**Task objective:**
All that is needed is an exact repetition of the lines from the one containing "Given: Click the Zoom in magnifier in toolbar" through the final line of the material, without pictures.

····················

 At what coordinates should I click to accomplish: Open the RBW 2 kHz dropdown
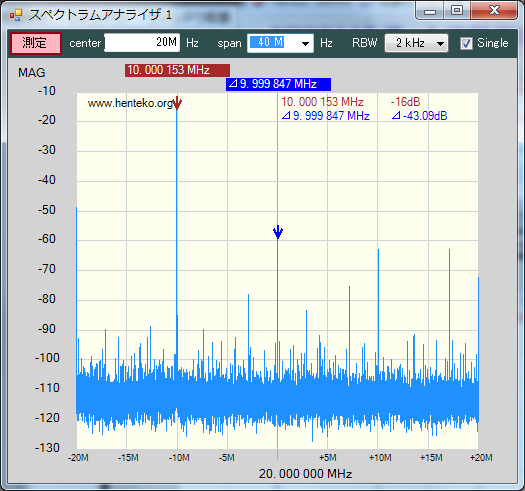point(416,43)
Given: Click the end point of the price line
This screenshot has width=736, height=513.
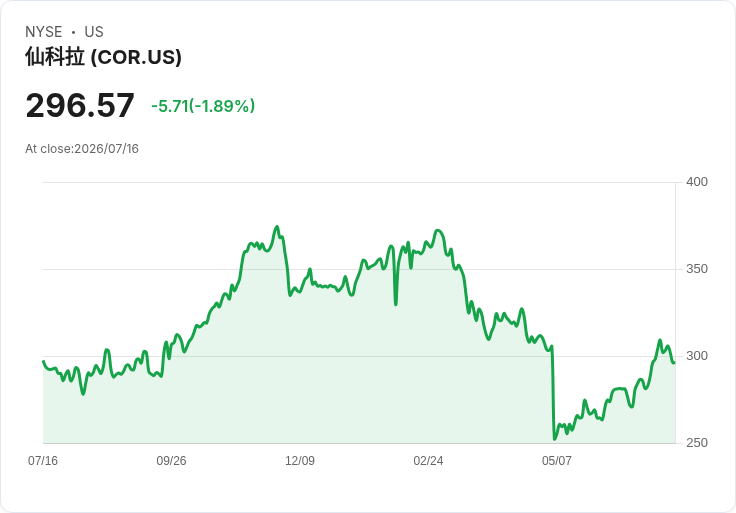Looking at the screenshot, I should click(675, 362).
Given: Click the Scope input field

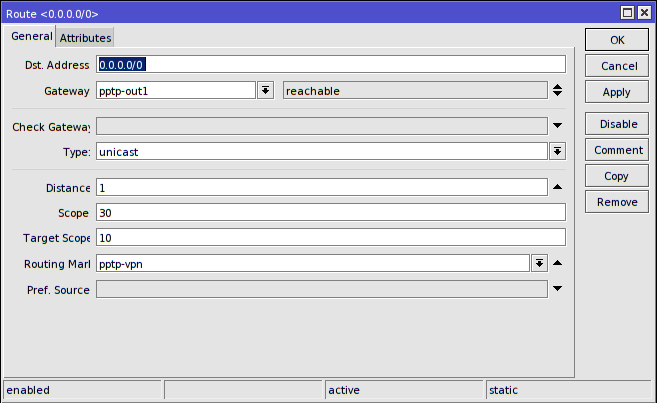Looking at the screenshot, I should 330,213.
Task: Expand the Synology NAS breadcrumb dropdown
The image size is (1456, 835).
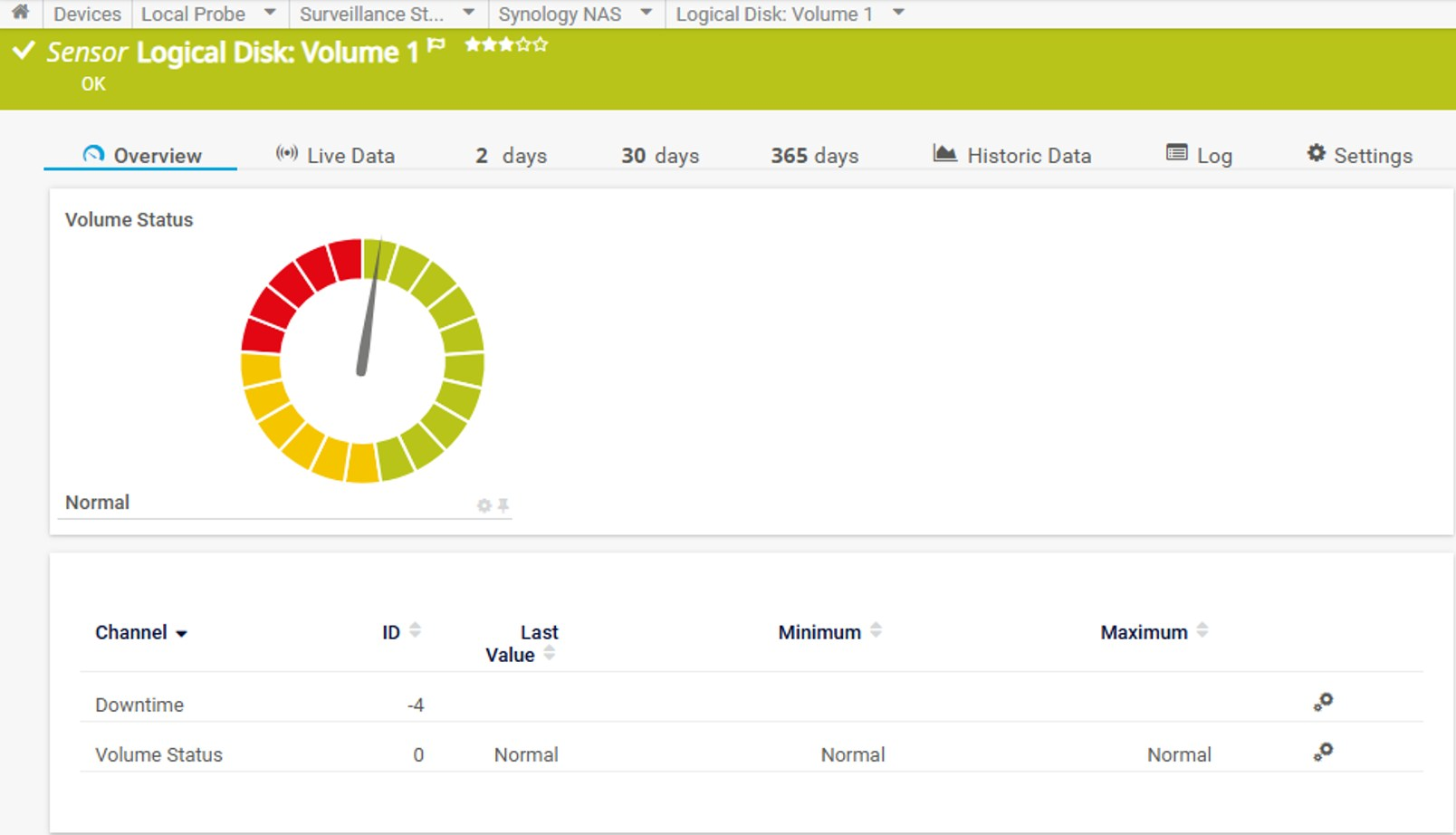Action: coord(646,13)
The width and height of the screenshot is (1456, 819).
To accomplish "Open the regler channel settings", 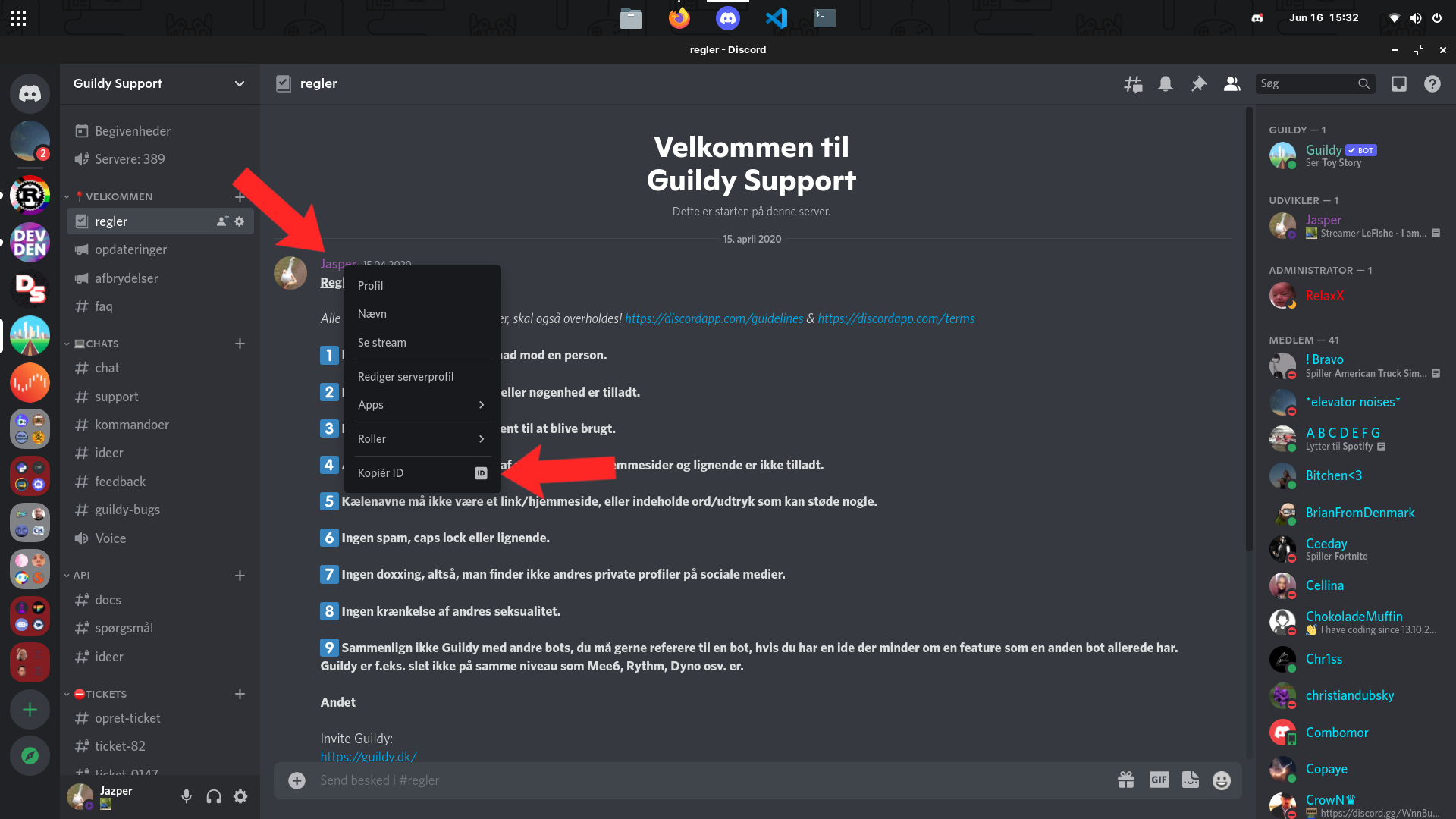I will (x=239, y=221).
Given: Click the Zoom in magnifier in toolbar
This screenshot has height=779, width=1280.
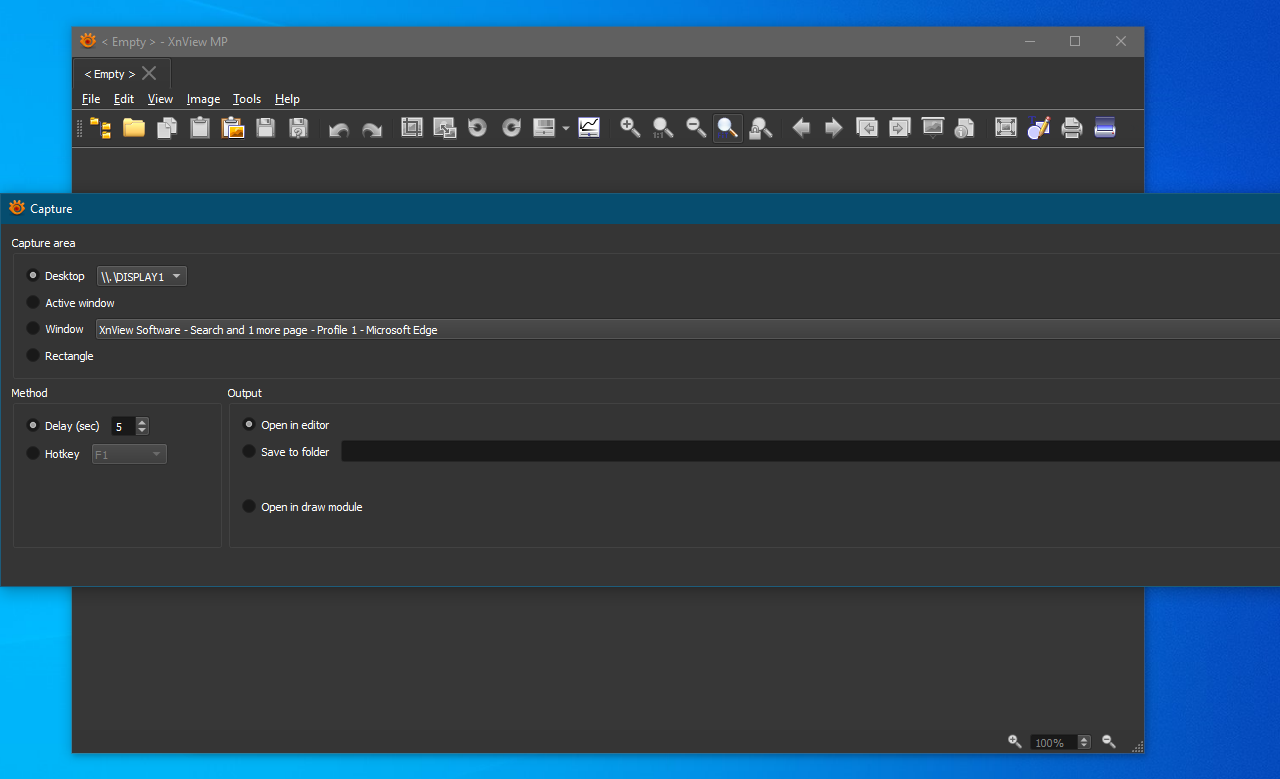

····················

**Finished exercise:**
Given: Click the Zoom in magnifier in toolbar
This screenshot has height=779, width=1280.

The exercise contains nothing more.